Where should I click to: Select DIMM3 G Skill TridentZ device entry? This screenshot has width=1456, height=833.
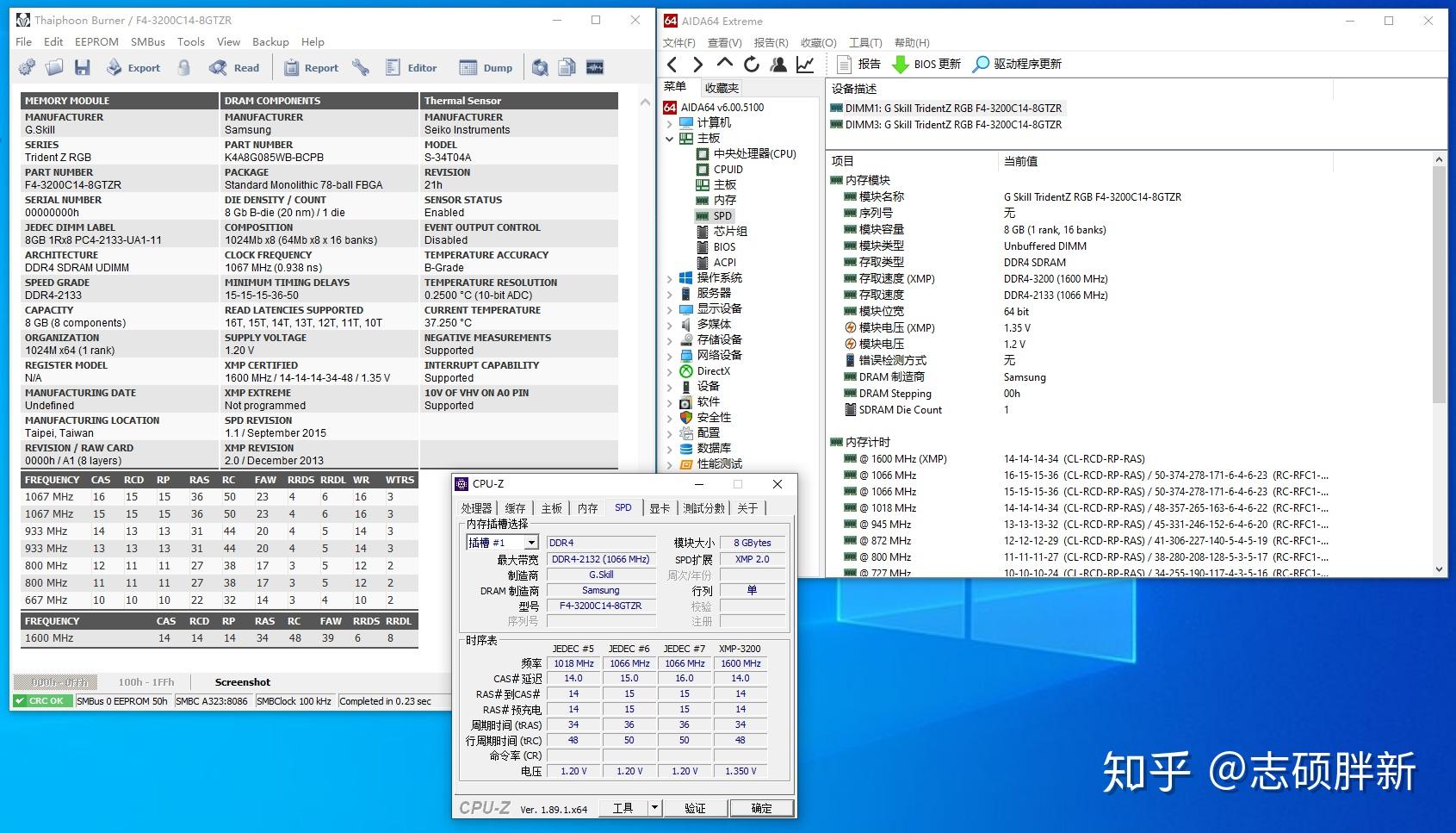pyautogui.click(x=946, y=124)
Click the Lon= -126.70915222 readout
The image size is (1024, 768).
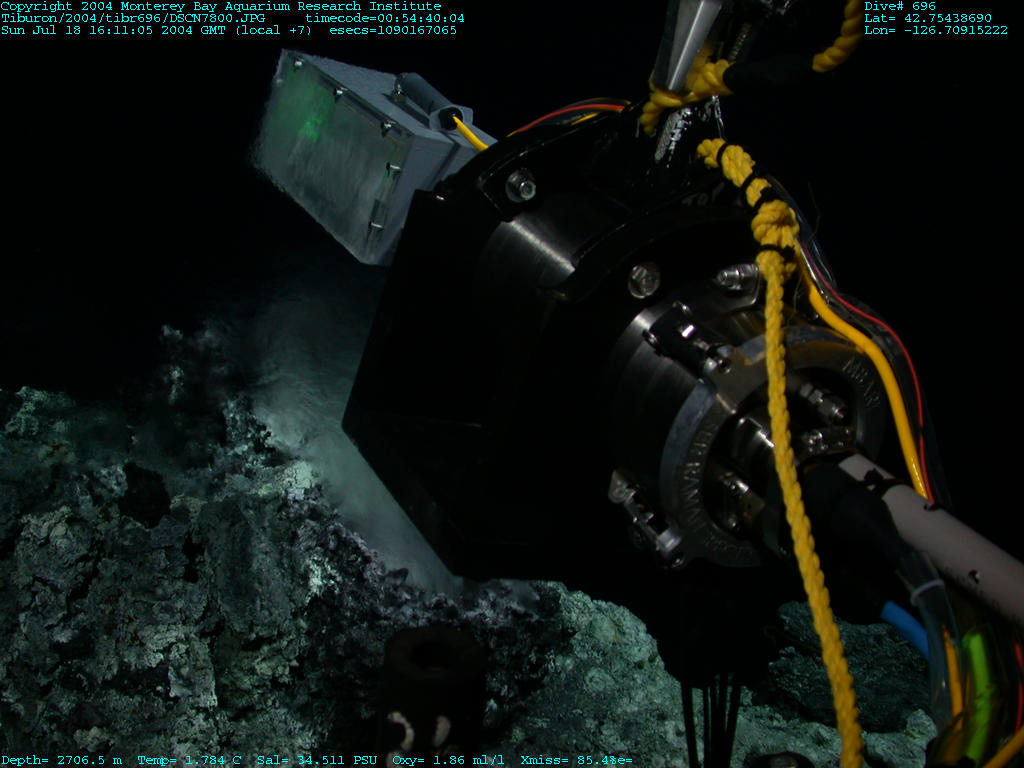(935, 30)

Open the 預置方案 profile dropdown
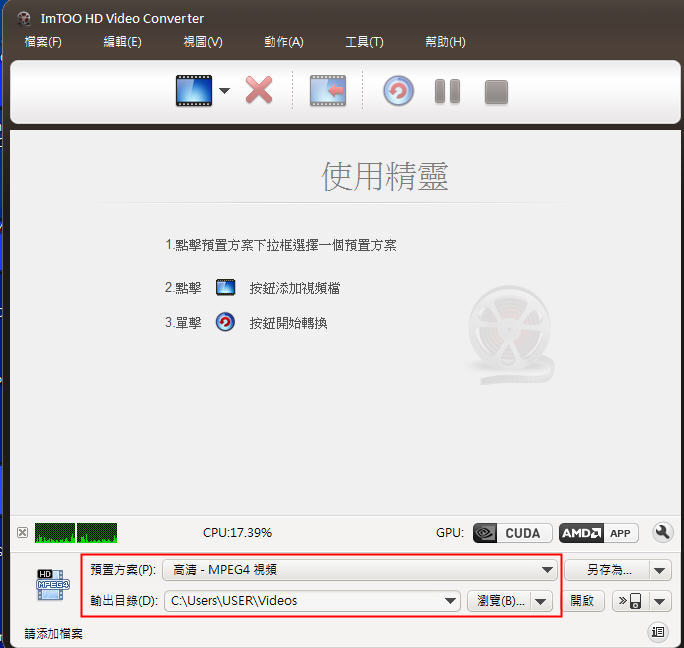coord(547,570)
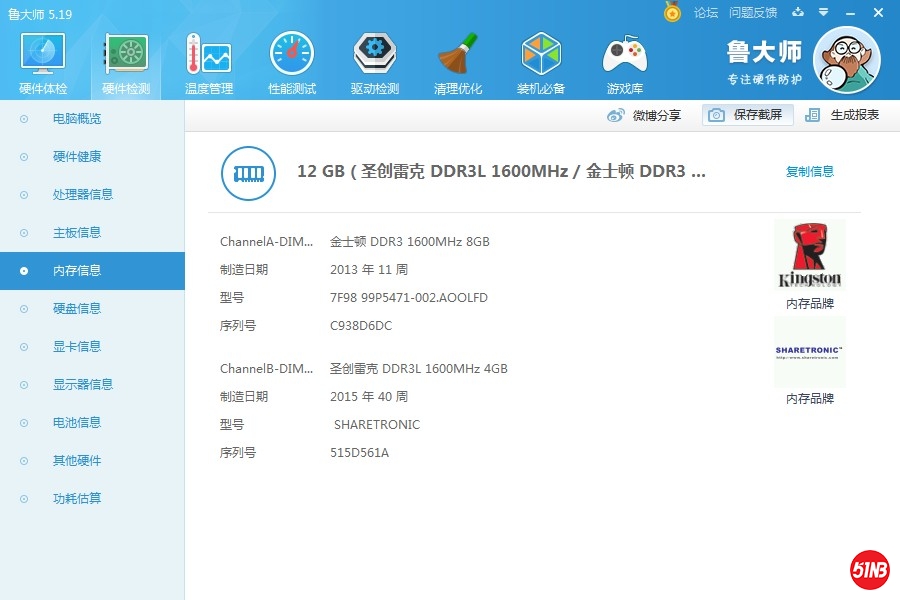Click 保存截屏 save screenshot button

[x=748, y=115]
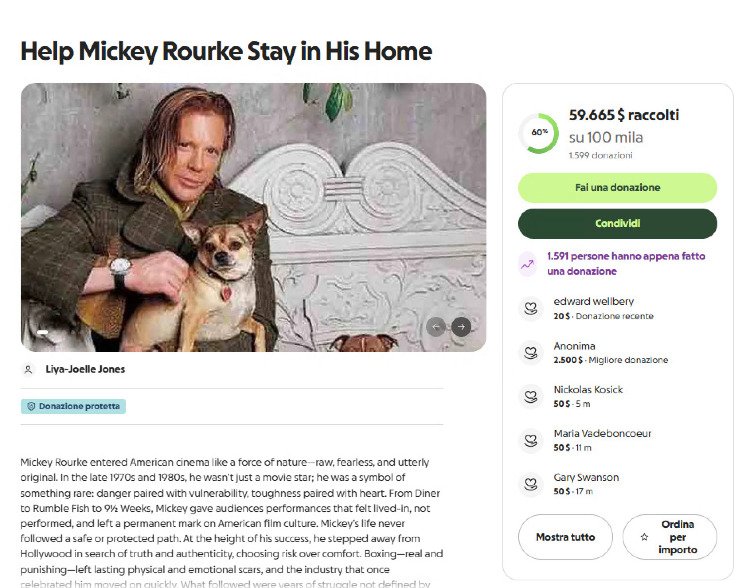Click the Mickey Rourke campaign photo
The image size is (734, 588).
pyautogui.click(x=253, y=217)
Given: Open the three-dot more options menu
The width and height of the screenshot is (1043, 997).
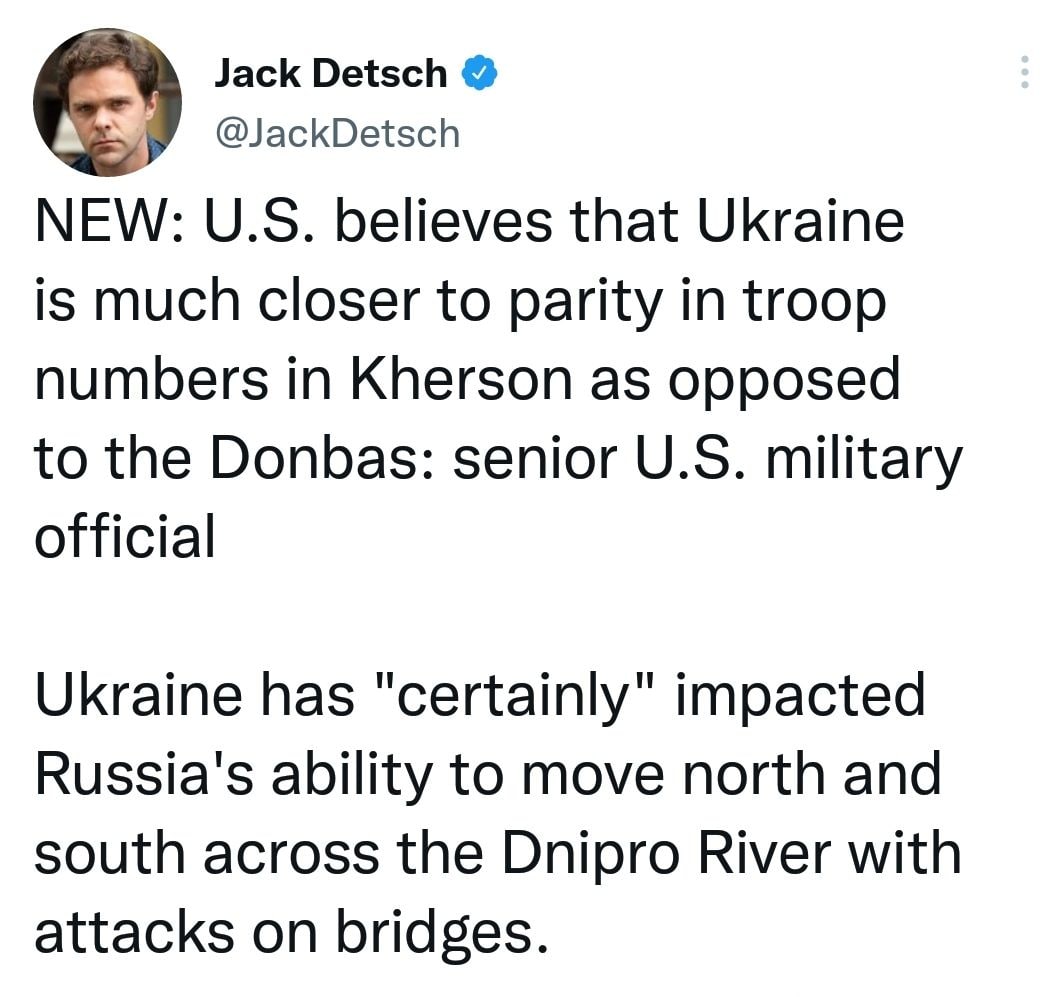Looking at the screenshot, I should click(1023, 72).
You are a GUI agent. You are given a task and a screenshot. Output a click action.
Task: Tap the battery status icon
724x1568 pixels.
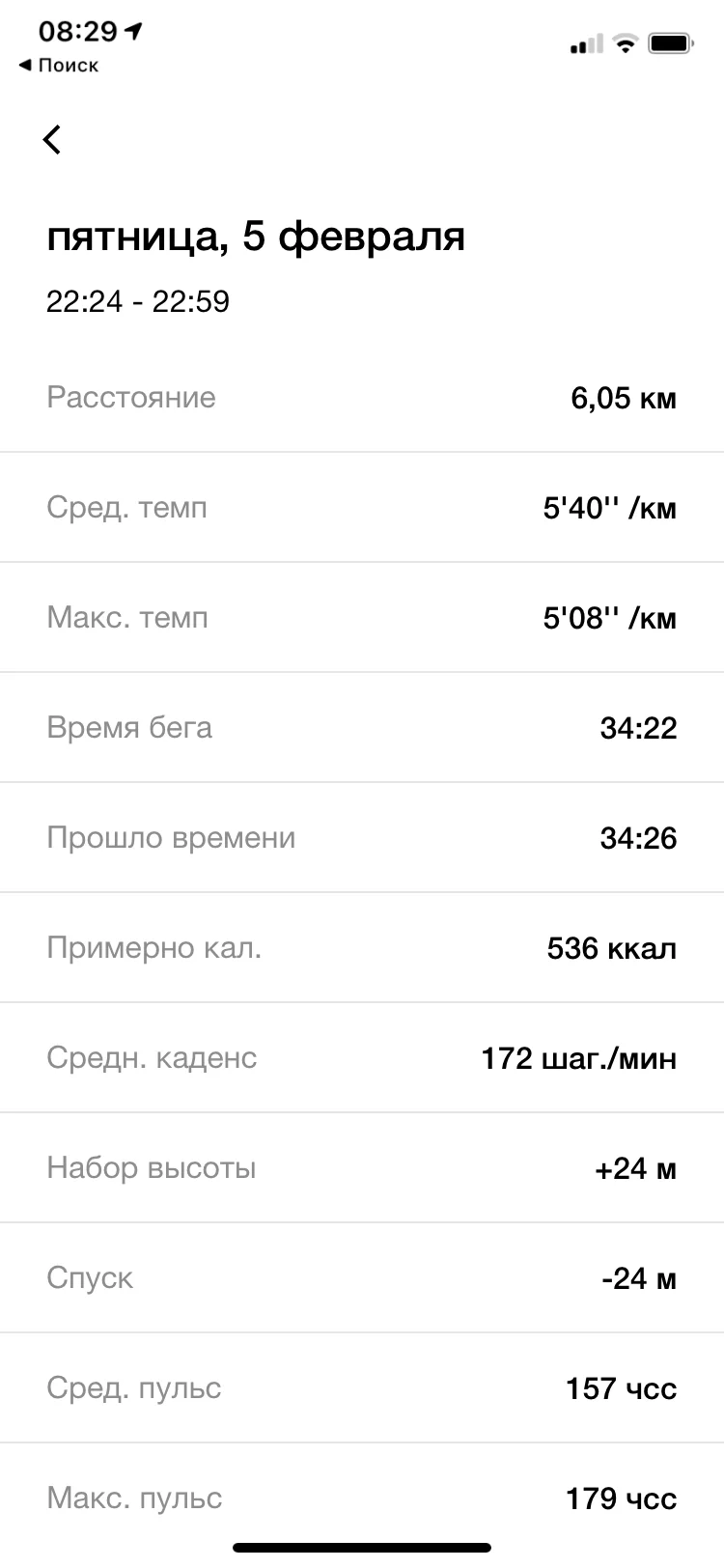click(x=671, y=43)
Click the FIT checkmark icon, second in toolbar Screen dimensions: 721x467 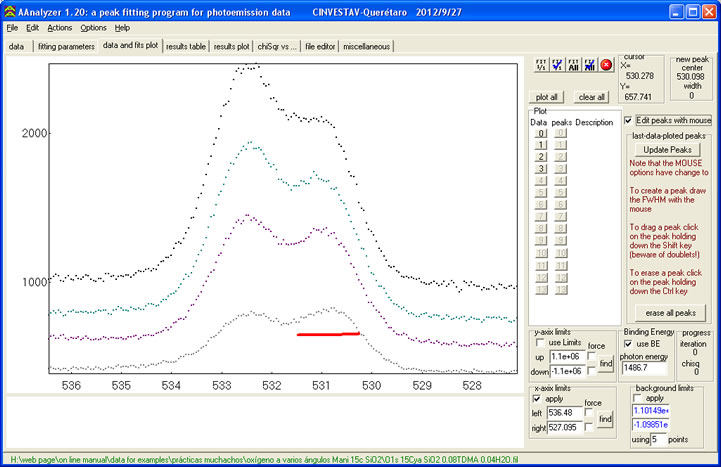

■ ■ ■ ■ ■

- Exercise directions:
Give back exactly the lines from the line with "Task: Tap the battery status icon" through the final line of the entries above, and keep pictures out of the copy.

- Task solution:
Task: Tap the battery status icon
724x1568 pixels.
click(x=671, y=43)
Click the FIT checkmark icon, second in toolbar Screen dimensions: 721x467 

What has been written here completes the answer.